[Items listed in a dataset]

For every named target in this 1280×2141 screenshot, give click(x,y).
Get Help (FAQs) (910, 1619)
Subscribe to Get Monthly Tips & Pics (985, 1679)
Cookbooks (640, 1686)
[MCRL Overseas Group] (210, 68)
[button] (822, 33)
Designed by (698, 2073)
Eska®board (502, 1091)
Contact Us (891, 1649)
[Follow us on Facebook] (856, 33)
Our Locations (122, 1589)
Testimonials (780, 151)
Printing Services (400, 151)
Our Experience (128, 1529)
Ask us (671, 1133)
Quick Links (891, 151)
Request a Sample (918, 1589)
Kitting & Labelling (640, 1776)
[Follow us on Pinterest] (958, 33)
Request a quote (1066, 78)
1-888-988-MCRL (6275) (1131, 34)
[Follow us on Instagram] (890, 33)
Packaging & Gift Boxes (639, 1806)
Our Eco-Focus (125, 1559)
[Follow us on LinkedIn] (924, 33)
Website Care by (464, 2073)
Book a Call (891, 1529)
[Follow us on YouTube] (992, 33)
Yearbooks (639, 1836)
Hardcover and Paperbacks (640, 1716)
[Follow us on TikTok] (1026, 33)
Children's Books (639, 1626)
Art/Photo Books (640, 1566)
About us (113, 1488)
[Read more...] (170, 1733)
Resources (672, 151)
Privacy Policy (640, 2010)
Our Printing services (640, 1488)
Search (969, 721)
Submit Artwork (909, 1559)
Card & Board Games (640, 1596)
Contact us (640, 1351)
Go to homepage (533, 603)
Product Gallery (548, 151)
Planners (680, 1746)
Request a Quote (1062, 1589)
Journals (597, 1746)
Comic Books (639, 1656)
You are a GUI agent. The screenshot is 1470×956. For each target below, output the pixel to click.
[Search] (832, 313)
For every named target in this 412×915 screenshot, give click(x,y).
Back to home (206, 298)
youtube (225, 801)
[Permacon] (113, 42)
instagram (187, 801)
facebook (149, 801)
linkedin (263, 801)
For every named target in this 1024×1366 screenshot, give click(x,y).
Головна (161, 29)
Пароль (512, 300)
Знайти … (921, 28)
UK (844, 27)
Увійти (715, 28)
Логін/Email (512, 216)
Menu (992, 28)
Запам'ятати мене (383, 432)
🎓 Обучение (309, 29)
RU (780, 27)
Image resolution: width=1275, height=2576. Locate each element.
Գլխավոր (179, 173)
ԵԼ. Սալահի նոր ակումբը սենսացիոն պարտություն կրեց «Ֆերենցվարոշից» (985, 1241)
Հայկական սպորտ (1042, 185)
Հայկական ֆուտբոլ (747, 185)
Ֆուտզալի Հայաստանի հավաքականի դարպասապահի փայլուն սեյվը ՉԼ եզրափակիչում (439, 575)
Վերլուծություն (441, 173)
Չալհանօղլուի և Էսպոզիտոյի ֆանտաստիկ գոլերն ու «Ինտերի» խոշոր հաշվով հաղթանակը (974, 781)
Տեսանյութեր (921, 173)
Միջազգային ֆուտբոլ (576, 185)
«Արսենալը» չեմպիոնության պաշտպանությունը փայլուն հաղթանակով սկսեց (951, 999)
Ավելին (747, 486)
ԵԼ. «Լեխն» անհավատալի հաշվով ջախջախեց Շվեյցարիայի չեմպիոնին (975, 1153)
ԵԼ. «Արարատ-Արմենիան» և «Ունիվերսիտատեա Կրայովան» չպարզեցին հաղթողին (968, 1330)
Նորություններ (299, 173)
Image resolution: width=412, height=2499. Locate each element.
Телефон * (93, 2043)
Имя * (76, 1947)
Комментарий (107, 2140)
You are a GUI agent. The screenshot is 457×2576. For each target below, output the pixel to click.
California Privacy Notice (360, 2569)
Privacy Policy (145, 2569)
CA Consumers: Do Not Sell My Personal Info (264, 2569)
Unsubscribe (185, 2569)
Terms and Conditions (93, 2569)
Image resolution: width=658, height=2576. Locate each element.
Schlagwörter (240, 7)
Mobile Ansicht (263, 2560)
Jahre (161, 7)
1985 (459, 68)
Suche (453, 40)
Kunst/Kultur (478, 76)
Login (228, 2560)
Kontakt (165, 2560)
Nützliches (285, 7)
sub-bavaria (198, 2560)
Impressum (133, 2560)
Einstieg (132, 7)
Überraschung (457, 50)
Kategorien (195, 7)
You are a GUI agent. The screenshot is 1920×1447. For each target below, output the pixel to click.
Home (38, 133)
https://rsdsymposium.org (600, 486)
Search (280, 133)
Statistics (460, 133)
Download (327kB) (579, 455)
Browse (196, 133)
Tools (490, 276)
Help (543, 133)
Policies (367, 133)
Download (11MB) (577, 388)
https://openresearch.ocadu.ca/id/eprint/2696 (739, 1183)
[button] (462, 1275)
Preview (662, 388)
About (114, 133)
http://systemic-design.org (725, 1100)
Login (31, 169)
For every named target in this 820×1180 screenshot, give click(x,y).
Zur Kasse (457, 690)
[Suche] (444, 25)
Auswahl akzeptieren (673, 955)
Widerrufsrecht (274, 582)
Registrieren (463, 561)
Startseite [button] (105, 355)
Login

WHAT YOU ARE ASKED TO DO >> Starting with the first line of the records above, give back each line exactly until the line with "Չալհանօղլուի և Էսպոզիտոյի" has been given as well.

SOLUTION BELOW >>
For every named target in this 1280×2141 screenshot, give click(x,y).
Get Help (FAQs) (910, 1619)
Subscribe to Get Monthly Tips & Pics (985, 1679)
Cookbooks (640, 1686)
[MCRL Overseas Group] (210, 68)
[button] (822, 33)
Designed by (698, 2073)
Eska®board (502, 1091)
Contact Us (891, 1649)
[Follow us on Facebook] (856, 33)
Our Locations (122, 1589)
Testimonials (780, 151)
Printing Services (400, 151)
Our Experience (128, 1529)
Ask us (671, 1133)
Quick Links (891, 151)
Request a Sample (918, 1589)
Kitting & Labelling (640, 1776)
[Follow us on Pinterest] (958, 33)
Request a quote (1066, 78)
1-888-988-MCRL (6275) (1131, 34)
[Follow us on Instagram] (890, 33)
Packaging & Gift Boxes (639, 1806)
Our Eco-Focus (125, 1559)
[Follow us on LinkedIn] (924, 33)
Website Care by (464, 2073)
Book a Call (891, 1529)
[Follow us on YouTube] (992, 33)
Yearbooks (639, 1836)
Hardcover and Paperbacks (640, 1716)
[Follow us on TikTok] (1026, 33)
Children's Books (639, 1626)
Art/Photo Books (640, 1566)
About us (113, 1488)
[Read more...] (170, 1733)
Resources (672, 151)
Privacy Policy (640, 2010)
Our Printing services (640, 1488)
Search (969, 721)
Submit Artwork (909, 1559)
Card & Board Games (640, 1596)
Contact us (640, 1351)
Go to homepage (533, 603)
Product Gallery (548, 151)
Planners (680, 1746)
Request a Quote (1062, 1589)
Journals (597, 1746)
Comic Books (639, 1656)
You are a GUI agent. The screenshot is 1470×956. For each target below, output the pixel to click.
[Search] (832, 313)
For every named target in this 412×915 screenshot, give click(x,y).
Back to home (206, 298)
youtube (225, 801)
[Permacon] (113, 42)
instagram (187, 801)
facebook (149, 801)
linkedin (263, 801)
For every named target in this 1024×1366 screenshot, give click(x,y).
Головна (161, 29)
Пароль (512, 300)
Знайти … (921, 28)
UK (844, 27)
Увійти (715, 28)
Логін/Email (512, 216)
Menu (992, 28)
Запам'ятати мене (383, 432)
🎓 Обучение (309, 29)
RU (780, 27)
Image resolution: width=1275, height=2576. Locate each element.
Գլխավոր (179, 173)
ԵԼ. Սալահի նոր ակումբը սենսացիոն պարտություն կրեց «Ֆերենցվարոշից» (985, 1241)
Հայկական սպորտ (1042, 185)
Հայկական ֆուտբոլ (747, 185)
Ֆուտզալի Հայաստանի հավաքականի դարպասապահի փայլուն սեյվը ՉԼ եզրափակիչում (439, 575)
Վերլուծություն (441, 173)
Չալհանօղլուի և Էսպոզիտոյի ֆանտաստիկ գոլերն ու «Ինտերի» խոշոր հաշվով հաղթանակը (974, 781)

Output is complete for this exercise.